取り組む課題
A) 喘息研究の文章について、次の問いに答えてください。
(i) 比較の対象となったプラセボ介入は何種類か。
(ii) 無作為に割り付けられた喘息患者は何例か。
(iii) 患者1例あたりの受診回数は合計何回か。
B) 喘息研究の文章のうち、「喘息に対するアルブテロールまたはプラセボの投与,偽鍼治療による介入,非介入の比較」から「転帰に及ぼす影響を比較した.」に至るまでのすべてを、一字も変えずに繰り返してください。
C) 喘息研究の文章が途切れたところから引き継ぎ、その続きを書いてください。

提示された文章
○ ○ ○

喘息に対するアルブテロールまたはプラセボの投与,偽鍼治療による介入,非介入の比較
Active Albuterol or Placebo, Sham Acupuncture, or No Intervention in Asthma
M.E. Wechsler and Others
喘息患者を対象とした前向き実験研究において,プラセボへの反応が,介入なしで起こる生理的変化の自然経過と異なるかどうかを明らかにすることはむずかしい.われわれは,気管支拡張薬,2 種類のプラセボ介入,非介入が喘息患者の転帰に及ぼす影響を比較した.
二重盲検クロスオーバー予備的研究において,喘息患者 46 例を,アルブテロール(サルブタモール)吸入,プラセボ吸入,偽鍼治療による介入,非介入のいずれかに無作為に割り付けた.ブロックデザインを用いて,連続する 4 回の受診時(3~7 日間隔)を 1 ブロックとし,各受診時にこれらの 4 種類の介入のいずれかを 1 回ずつランダムな順序で行った.この手順をさらに 2 ブロック繰り返した(患者 1 例あたり計 12 回受診).各受診時に,スパイロメトリーを 2 時間のあいだに繰り返し行った.1 秒量(FEV1)の最大値を測定し,患者評価による改善を記録した.

○ ○ ○

分析用データ
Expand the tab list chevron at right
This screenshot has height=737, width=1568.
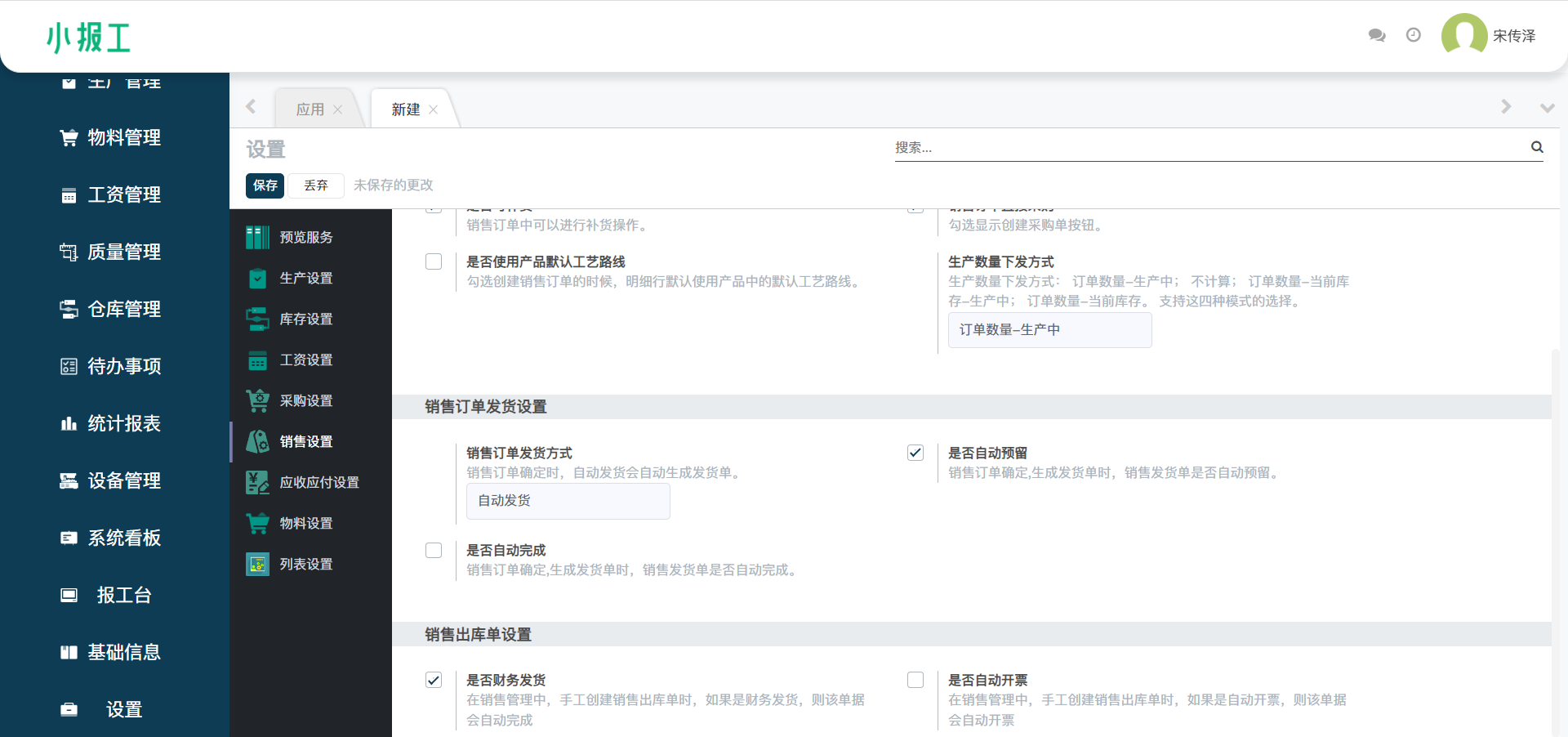[1547, 108]
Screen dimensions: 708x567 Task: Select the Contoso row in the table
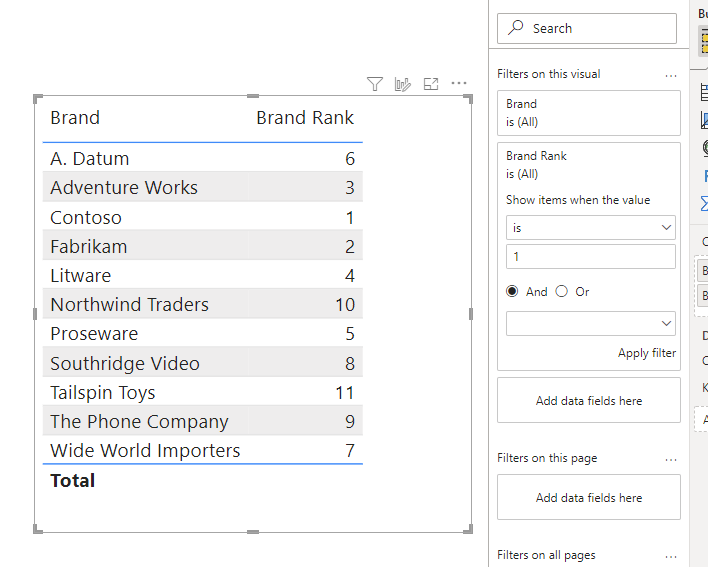86,217
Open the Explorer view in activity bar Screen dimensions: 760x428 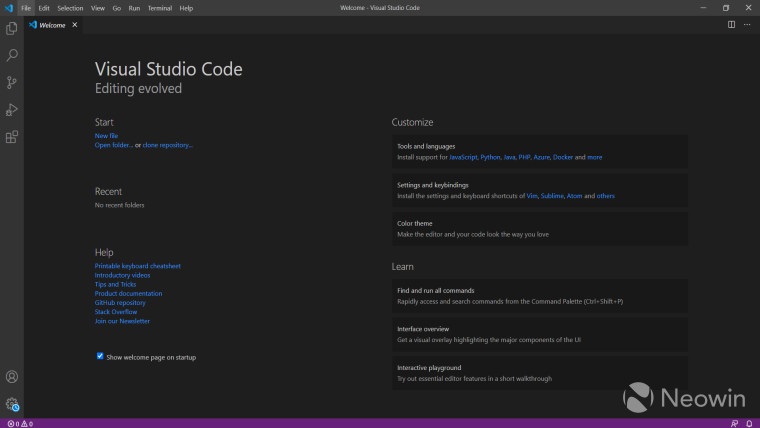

○ ○ ○

解答
A)
(i) 2種類
(ii) 46例
(iii) 12回

B)
喘息に対するアルブテロールまたはプラセボの投与,偽鍼治療による介入,非介入の比較
Active Albuterol or Placebo, Sham Acupuncture, or No Intervention in Asthma
M.E. Wechsler and Others
喘息患者を対象とした前向き実験研究において,プラセボへの反応が,介入なしで起こる生理的変化の自然経過と異なるかどうかを明らかにすることはむずかしい.われわれは,気管支拡張薬,2 種類のプラセボ介入,非介入が喘息患者の転帰に及ぼす影響を比較した.

C)
研究を完了した 39 例において,FEV1 はアルブテロールにより 20%増加したのに対し,そのほか 3 種類の介入ではそれぞれ約 7%増加した(P<0.001).しかし,患者評価による介入後の改善には,アルブテロール吸入(50%改善),プラセボ吸入(45%),偽鍼治療(46%)で有意差は認められなかったが,これら 3 種類の介入による主観的改善はすべて,非介入対照における改善(21%)よりも有意に大きかった(P<0.001).
今回検討した喘息患者では,アルブテロールによる FEV1 の改善がみられたが,2 種類のプラセボ介入による改善はみられなかった.しかし,患者評価では,アルブテロールによる利益の増加は認められなかった.喘息患者においては,プラセボ効果は臨床的意義があり,実薬の効果に匹敵する可能性がある.しかし,臨床管理と研究デザインの観点からすると,患者評価は信頼度が低い可能性がある.患者評価による転帰を検討する際には,治療しなかった患者の反応を評価することが不可欠であると考えられる.(米国国立補完代替医療センターから研究助成を受けた.)